Lucy has an excellent quote from Landow about the 4 axes he proposes around the things that hypertext narrative plays with or uses. What is missing is the machine. In hypertext there is reader choice, but I can also make the computer decide things programmatically too. So it isn’t just reader and text but also machine. Lucy has another post too, and the really important idea in this is power. Writing is power, authors have authority. This is power. In hypertext (and the Web generally) the traditional role of power in relation to media, use, consumption is radically altered. In the case of hypertext even in the very form of the work where the author must surrender their authority to control order, in any absolute sense. This is a conversation about power. Who has power, and why.

More George

Denham muses on the Landow, in particular beginning to think about the implications for readers and authors that systems such as hypertext require. (Hypertext is not the only thing here, it’s just a good way to get into rethinking readers, texts, writers/makers in the context of network specific work.) Isabella also picks this up, as well as the dissolution of the private and the public that blogs, and now in their wake social media (blogs largely paved the way for social media) have introduced into the public sphere.

Hypertext

Chantelle thinking about the Landow reading, in a long list of things, notes that in hypertext our texts don’t have edges anymore. We sort of might take this for granted and nod, “of course” (though some of you will be schocked by your experience of this made literal in Niki) but in practice most of us haven’t taken this on board. Our essays are on paper, they don’t’ really weave out, or in, or through, and still, in lots of ways, lots of media are silos. (mixbit is interesting here in relation to video as it starts to change this a little for video.) Allison worries about linearity, narrative and hypertext. Linearity is like the hegemonic elephant in the room with it’s bedmate narrative here.
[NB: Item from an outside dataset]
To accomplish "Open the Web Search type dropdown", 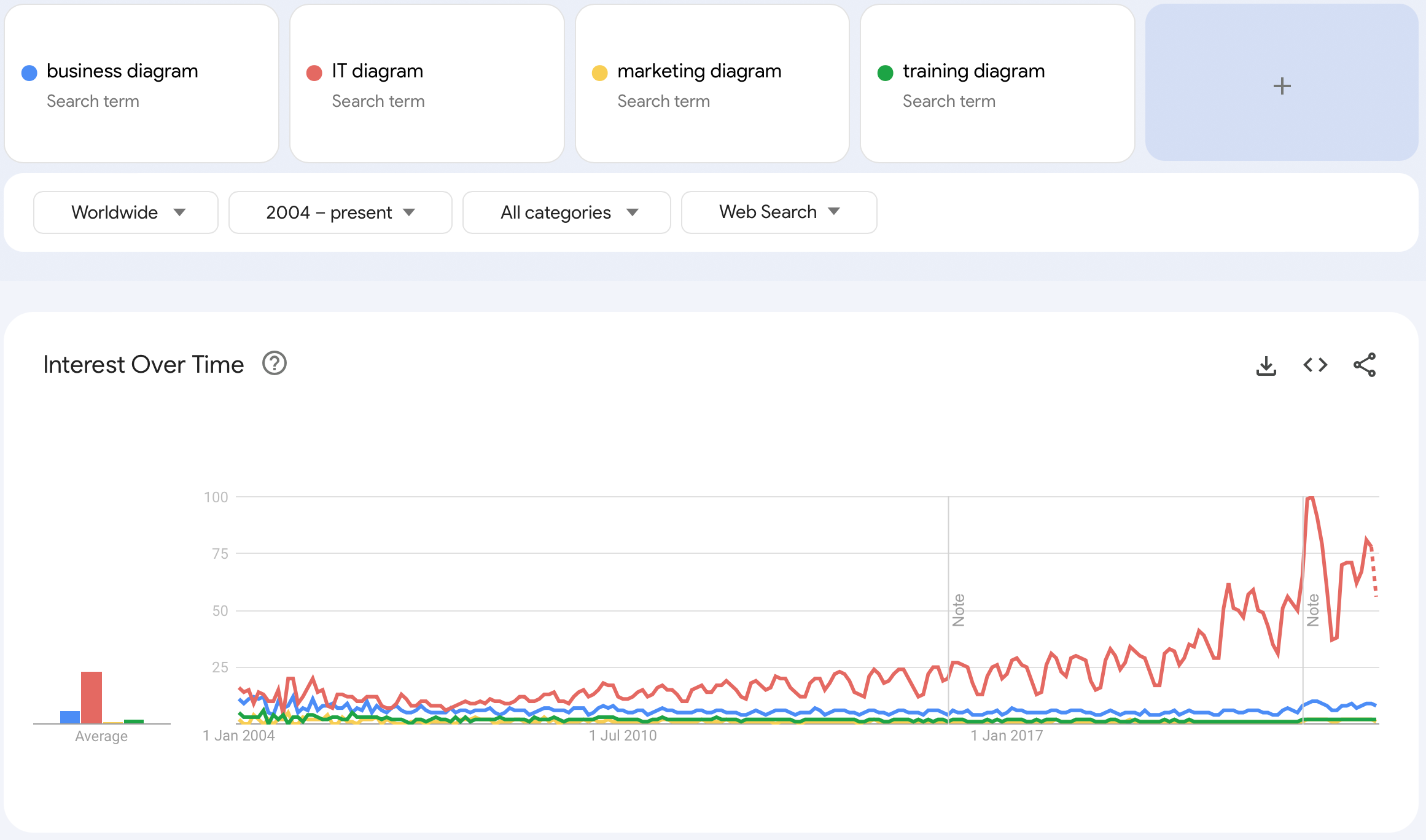I will [779, 212].
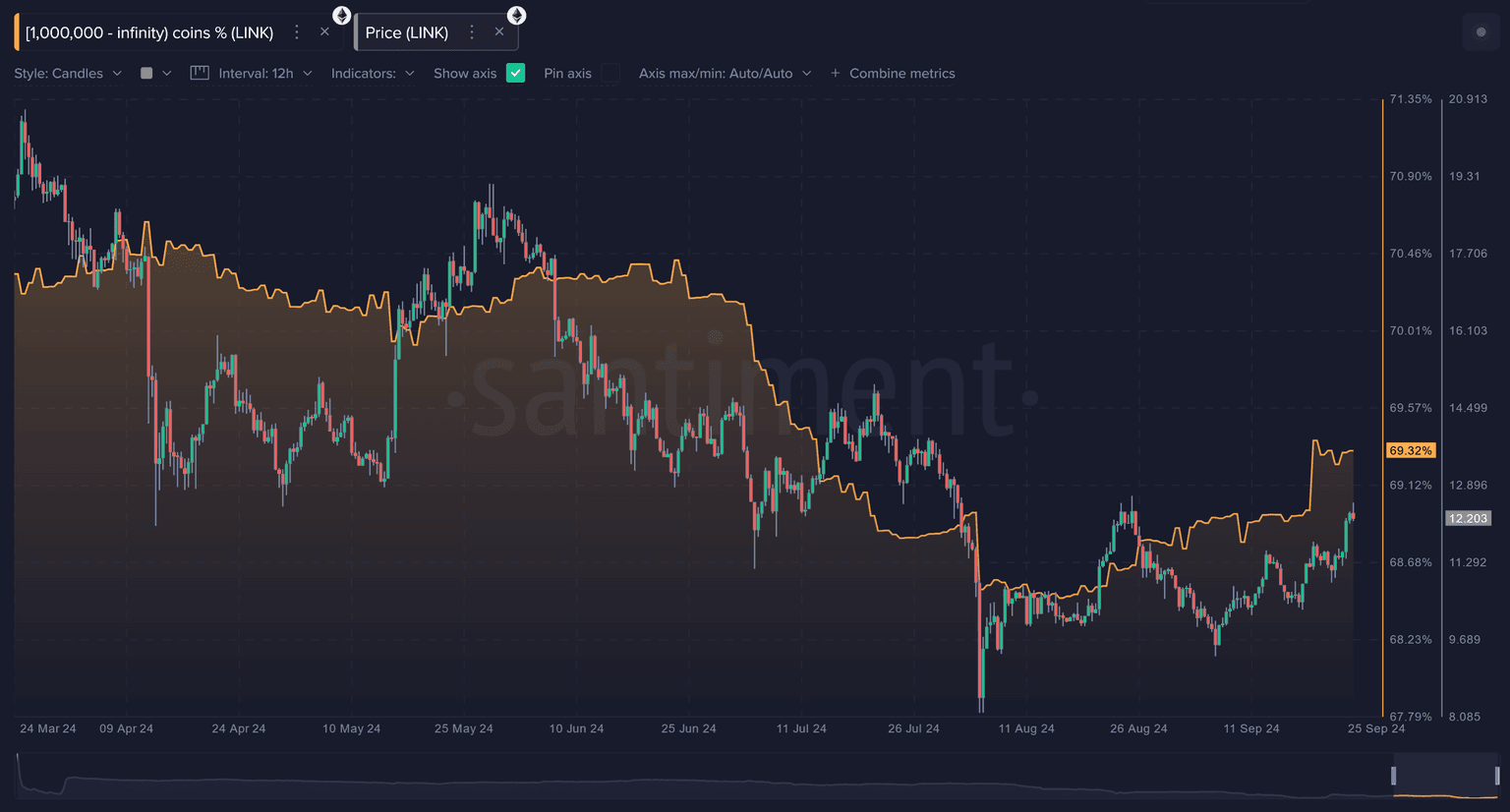Click the Combine metrics button

coord(893,74)
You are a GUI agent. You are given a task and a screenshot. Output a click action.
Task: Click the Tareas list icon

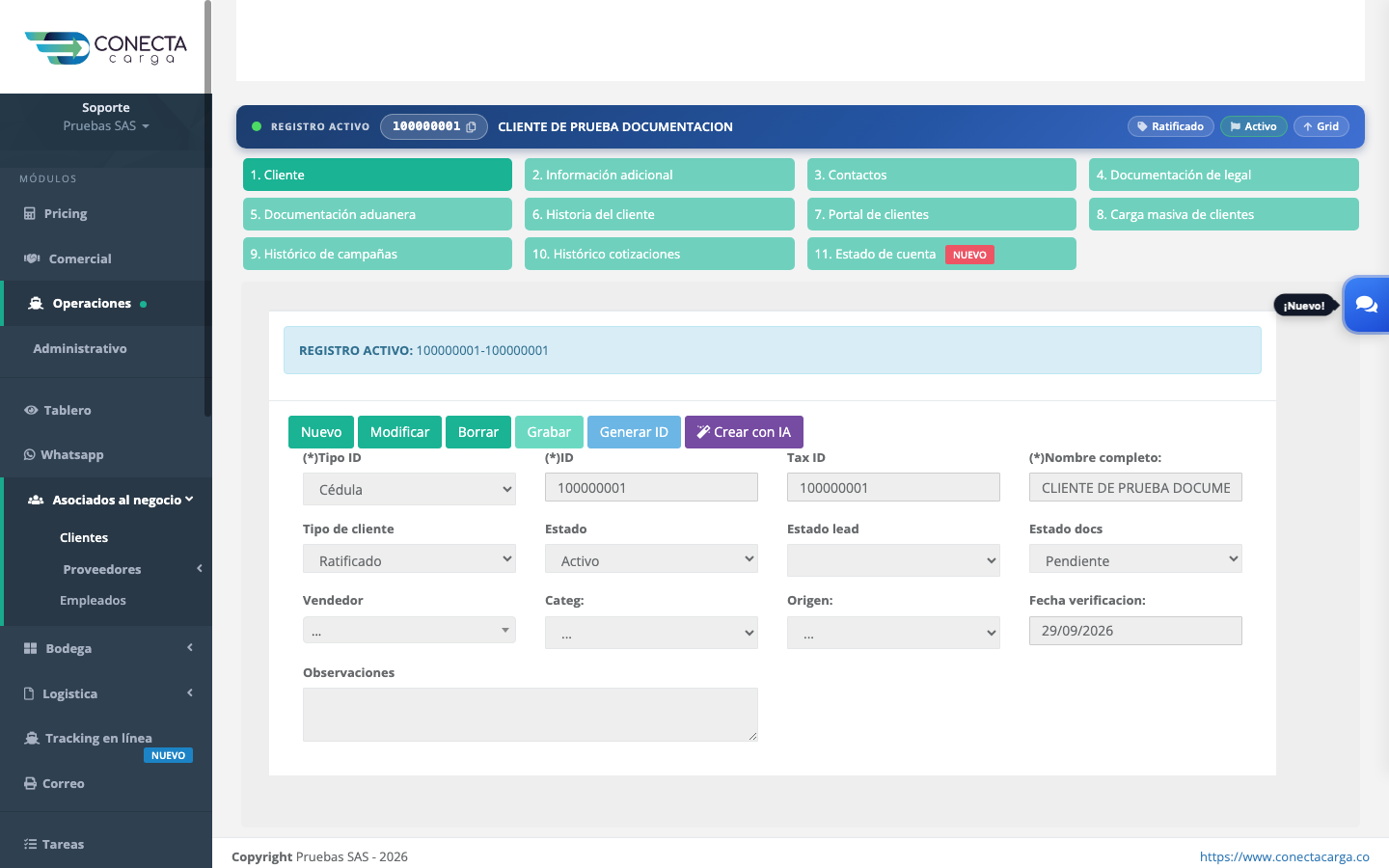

Why (I’m serious) does narrative always seem to be used to trump other things? When there are so many forms that don’t really rely on narrative – games, sport, music, lots of poetry. We can make moving works without narrative. If that is the case then we can probably, quite easily, making moving works that are multilinear. Yes? Laura-Jayne has good sketch notes on hypertext, though the copy and paste or typing from the Douglas jumbled down there at the end! Daniel has thumbnail points on hypertext. In hypertext the link is fundamental, which might get discussed, might not, depends on how much unpacking it might do.